== THE PROBLEM ==
Copy the lines of the material below verbatim, starting with the line that contains "996x1102 pixels." and going on through the line that contains "[1082, 208]", both included. Give only those lines.

########################################

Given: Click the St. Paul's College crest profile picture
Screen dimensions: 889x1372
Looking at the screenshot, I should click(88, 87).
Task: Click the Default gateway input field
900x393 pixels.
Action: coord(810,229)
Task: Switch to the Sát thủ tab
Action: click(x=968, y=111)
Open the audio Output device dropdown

########################################

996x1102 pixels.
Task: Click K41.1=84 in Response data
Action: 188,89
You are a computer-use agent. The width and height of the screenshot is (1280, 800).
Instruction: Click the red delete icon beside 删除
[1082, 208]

########################################

== RESPONSE ==
996x1102 pixels.
Task: Click K41.1=84 in Response data
Action: 188,89
You are a computer-use agent. The width and height of the screenshot is (1280, 800).
Instruction: Click the red delete icon beside 删除
[1082, 208]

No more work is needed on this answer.